On Thursday, two reports were released that outlined the influence of money laundering in B.C.'s real estate market. Both revealed how criminals are using real estate to clean their money.

The reports were written by Peter German, a former RCMP deputy commissioner, and law professor Maureen Maloney, the chair of B.C.'s expert panel on money laundering in real estate.

The German report also said B.C.'s colleges and post-secondary institutions could be an avenue for money laundering.

The reports prompted Port Coquitlam Mayor Brad West to call for a public inquiry to further examine the problem. "What we have here is a systemic failure," West said.

"I think we have corruption of our entire system."

West pointed to the success of Quebec's Charbonneau Commission, which looked at corruption in the construction industry. The inquiry, which lasted four years and cost close to $45 million, resulted in a new regulatory body and changes to how whistle-blowers are protected.

"The Charbonneau Commission not only addressed those systemic issues but put people in jail, made politicians resign," said West.

"It did a number of things that I think British Columbians are crying out for here."

'Love of public inquiries'

There have been several high-profile public inquiries in B.C.

The Braidwood Commission looked at the tasering death of Polish immigrant Robert Dziekansi at Vancouver International Airport in 2007, and resulted in changes to airport operations, as well as the Canada Border Services Agency and RCMP.

The Davies Commission investigated the death of Frank Paul, who died of exposure after being released by police and became the catalyst for the creation of the B.C. Independent Investigations Office, a civilian-led police watchdog group.

The Gove Inquiry examined the death of Matthew Vaudreuil and helped bring changes to child protection in the province. Vaudreuil died when he was six years old following years of neglect by his mother despite being under the watch of dozens of social workers.

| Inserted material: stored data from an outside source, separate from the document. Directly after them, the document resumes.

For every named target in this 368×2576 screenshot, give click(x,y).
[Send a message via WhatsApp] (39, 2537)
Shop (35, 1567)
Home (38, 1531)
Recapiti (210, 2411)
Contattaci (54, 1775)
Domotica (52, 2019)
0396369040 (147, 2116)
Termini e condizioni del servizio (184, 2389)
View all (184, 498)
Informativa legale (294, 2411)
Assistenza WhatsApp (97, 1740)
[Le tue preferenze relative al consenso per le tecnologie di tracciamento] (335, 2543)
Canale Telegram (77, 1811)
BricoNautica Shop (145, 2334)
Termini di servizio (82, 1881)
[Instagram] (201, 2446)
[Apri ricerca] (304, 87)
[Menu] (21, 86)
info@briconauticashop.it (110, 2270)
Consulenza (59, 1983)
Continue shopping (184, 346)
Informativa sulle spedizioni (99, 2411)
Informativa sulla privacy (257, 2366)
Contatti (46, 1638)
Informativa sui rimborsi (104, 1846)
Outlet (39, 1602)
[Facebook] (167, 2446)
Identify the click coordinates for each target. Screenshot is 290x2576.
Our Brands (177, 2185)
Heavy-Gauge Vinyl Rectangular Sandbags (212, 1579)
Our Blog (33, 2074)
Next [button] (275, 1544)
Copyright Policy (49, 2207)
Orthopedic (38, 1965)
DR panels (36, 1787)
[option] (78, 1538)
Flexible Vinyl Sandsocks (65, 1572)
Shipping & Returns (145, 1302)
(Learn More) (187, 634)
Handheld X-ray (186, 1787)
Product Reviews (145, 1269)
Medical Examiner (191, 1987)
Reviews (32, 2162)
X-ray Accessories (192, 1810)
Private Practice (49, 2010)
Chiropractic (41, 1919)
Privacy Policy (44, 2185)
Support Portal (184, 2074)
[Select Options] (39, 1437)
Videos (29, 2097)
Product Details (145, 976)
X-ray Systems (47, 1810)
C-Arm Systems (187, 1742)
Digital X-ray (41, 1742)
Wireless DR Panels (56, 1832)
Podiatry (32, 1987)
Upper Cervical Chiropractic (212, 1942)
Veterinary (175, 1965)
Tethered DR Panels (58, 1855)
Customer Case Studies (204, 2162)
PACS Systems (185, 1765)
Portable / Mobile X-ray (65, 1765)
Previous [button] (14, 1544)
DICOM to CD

Former B.C. attorney general and retired judge Wally Oppal, who headed several public inquiries, said they aren't always useful and are expensive.

Oppal headed the Missing Women Commission of Inquiry in 2010, which looked at how police investigations into missing women were handled following the Robert Pickton trial.

He told CBC News that public inquiries don't always lead to change.

B.C. Attorney General David Eby, and Peter German, former deputy commissioner of the RCMP, release the latest section of a report into money laundering in B.C. (Darryl Dyck/THE CANADIAN PRESS)

"One thing [people calling for an inquiry] have to keep in mind is that we've had extensive material from Peter German and Maureen Maloney," he said. "So the government has to ask themselves, 'Is there anything more we can learn?'"

Premier John Horgan said his caucus will discuss the possibility of a public inquiry this coming week.